Our robots and their included curricula provide students with exciting, engaging experiences in the STEM learning disciplines. Notice the emphasis on the word ‘experiences?’ An ‘experience,’ according to Webster’s New Collegiate Dictionary (circa 1976), is “something personally encountered, undergone, or lived through.” Even better is the definition found for the verb ‘experience’ with a more modern-media Google search: ‘practical contact with and observation of facts or events.’ That practical contact, that sense of personally encountering something otherwise thought of as abstract, is what our robots can deliver. No book, no blackboard and no lecture can hope to make concrete a abstract math concept as well as interacting with NAO, the BOX and MATHBALL.
Obsessed as we are with delivering students an experience that they will remember, we are always pleased to find someone else who understands the importance of engagement in learning. One such educator is teacher Sabrina Truong at East Harlem high school. She recently discovered that the Rubiks Cube could help kids learn algebra. She stumbled across a brochure announcing You Can Do The Cube at a educational science fair. She says she followed the brochures’ algorithms and solved the Cube for the first time in her life. That experience made her think that the Cube could be a source of inspiration for her math classes. She then found more interesting material at the site, youcandothecube.com, that helped her set up a curriculum based on the Cube.
Apparently Ms. Truong’s Rubik’s Cube curriculum for algebra class was a hit immediately with both administrators and students. The principal had this to say about this new initiative: This is the first real student initiative at the school.
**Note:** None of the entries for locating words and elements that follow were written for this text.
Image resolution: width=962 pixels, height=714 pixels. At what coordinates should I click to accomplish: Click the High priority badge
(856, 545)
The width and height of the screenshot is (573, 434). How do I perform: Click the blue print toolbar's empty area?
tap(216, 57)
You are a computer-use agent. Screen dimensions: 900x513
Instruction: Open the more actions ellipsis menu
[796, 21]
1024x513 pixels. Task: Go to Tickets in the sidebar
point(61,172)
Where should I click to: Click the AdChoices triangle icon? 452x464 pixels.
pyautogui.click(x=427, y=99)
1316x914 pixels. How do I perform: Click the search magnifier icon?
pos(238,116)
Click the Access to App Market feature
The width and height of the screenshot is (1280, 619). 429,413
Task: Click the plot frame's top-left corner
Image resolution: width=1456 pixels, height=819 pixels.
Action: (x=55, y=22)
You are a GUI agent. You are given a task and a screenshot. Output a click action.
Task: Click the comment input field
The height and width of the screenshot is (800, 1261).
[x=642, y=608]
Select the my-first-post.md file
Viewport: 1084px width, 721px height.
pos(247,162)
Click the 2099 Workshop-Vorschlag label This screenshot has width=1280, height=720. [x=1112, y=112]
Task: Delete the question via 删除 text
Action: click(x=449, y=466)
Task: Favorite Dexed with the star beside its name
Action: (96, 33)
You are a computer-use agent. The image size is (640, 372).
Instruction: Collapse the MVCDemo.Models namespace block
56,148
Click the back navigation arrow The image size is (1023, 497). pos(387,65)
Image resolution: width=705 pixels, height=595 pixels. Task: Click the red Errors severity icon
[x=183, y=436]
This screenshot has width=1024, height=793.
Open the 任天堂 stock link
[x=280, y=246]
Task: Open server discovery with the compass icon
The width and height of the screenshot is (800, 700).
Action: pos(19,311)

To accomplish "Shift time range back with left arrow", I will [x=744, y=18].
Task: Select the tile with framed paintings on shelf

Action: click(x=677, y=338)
The students took one small idea and developed it into an extraordinary competition. I am impressed by the momentum that it has gained the last three weeks. One thing that stood out is this young man, Steven, who for most of the year was a truant and yet is here to help organize the event. Congratulations to the Rubik’s Cube Club.
Congratulations to Ms. Truong for her extraordinary commitment to her students math education and the same to her principal for his ability to allow a new, untested initiative to survive long enough to prove its worth. We hope the kids at East Harlem High realize how lucky they are to have teachers like these!